--- Start of Records to use ---

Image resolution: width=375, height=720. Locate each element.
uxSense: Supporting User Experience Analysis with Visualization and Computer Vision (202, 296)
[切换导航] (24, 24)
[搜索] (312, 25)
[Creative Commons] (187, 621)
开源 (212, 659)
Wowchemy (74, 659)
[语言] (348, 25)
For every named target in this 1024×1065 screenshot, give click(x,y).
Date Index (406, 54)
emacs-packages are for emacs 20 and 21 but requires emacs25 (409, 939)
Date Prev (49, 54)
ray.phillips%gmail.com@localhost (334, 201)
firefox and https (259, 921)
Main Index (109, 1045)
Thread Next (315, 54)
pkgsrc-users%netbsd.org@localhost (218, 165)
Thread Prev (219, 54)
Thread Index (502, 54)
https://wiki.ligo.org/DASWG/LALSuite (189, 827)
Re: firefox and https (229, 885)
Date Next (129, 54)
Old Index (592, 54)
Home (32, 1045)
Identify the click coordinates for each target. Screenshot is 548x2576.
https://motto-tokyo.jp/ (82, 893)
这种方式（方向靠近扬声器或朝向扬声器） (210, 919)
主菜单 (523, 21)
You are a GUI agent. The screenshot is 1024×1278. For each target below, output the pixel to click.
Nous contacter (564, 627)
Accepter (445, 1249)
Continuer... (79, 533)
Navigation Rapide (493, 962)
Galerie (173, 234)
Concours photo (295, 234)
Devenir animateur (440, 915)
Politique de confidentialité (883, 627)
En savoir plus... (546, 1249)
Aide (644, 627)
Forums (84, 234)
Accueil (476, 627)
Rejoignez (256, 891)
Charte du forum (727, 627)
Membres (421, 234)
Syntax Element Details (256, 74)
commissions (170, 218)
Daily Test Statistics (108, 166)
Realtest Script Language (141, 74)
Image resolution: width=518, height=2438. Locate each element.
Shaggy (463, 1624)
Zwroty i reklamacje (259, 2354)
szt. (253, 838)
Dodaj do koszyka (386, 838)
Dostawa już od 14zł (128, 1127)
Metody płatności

--- End of Records to use ---

Problem description | Reproduce all the items above, replacing "Index" with "List" at every occurrence and leaving everything else as it is.

Worked answer |
Image resolution: width=375, height=720. Locate each element.
uxSense: Supporting User Experience Analysis with Visualization and Computer Vision (202, 296)
[切换导航] (24, 24)
[搜索] (312, 25)
[Creative Commons] (187, 621)
开源 (212, 659)
Wowchemy (74, 659)
[语言] (348, 25)
For every named target in this 1024×1065 screenshot, give click(x,y).
Date List (406, 54)
emacs-packages are for emacs 20 and 21 but requires emacs25 (409, 939)
Date Prev (49, 54)
ray.phillips%gmail.com@localhost (334, 201)
firefox and https (259, 921)
Main List (109, 1045)
Thread Next (315, 54)
pkgsrc-users%netbsd.org@localhost (218, 165)
Thread Prev (219, 54)
Thread List (502, 54)
https://wiki.ligo.org/DASWG/LALSuite (189, 827)
Re: firefox and https (229, 885)
Date Next (129, 54)
Old List (592, 54)
Home (32, 1045)
Identify the click coordinates for each target. Screenshot is 548x2576.
https://motto-tokyo.jp/ (82, 893)
这种方式（方向靠近扬声器或朝向扬声器） (210, 919)
主菜单 (523, 21)
You are a GUI agent. The screenshot is 1024×1278. For each target below, output the pixel to click.
Nous contacter (564, 627)
Accepter (445, 1249)
Continuer... (79, 533)
Navigation Rapide (493, 962)
Galerie (173, 234)
Concours photo (295, 234)
Devenir animateur (440, 915)
Politique de confidentialité (883, 627)
En savoir plus... (546, 1249)
Aide (644, 627)
Forums (84, 234)
Accueil (476, 627)
Rejoignez (256, 891)
Charte du forum (727, 627)
Membres (421, 234)
Syntax Element Details (256, 74)
commissions (170, 218)
Daily Test Statistics (108, 166)
Realtest Script Language (141, 74)
Image resolution: width=518, height=2438. Locate each element.
Shaggy (463, 1624)
Zwroty i reklamacje (259, 2354)
szt. (253, 838)
Dodaj do koszyka (386, 838)
Dostawa już od 14zł (128, 1127)
Metody płatności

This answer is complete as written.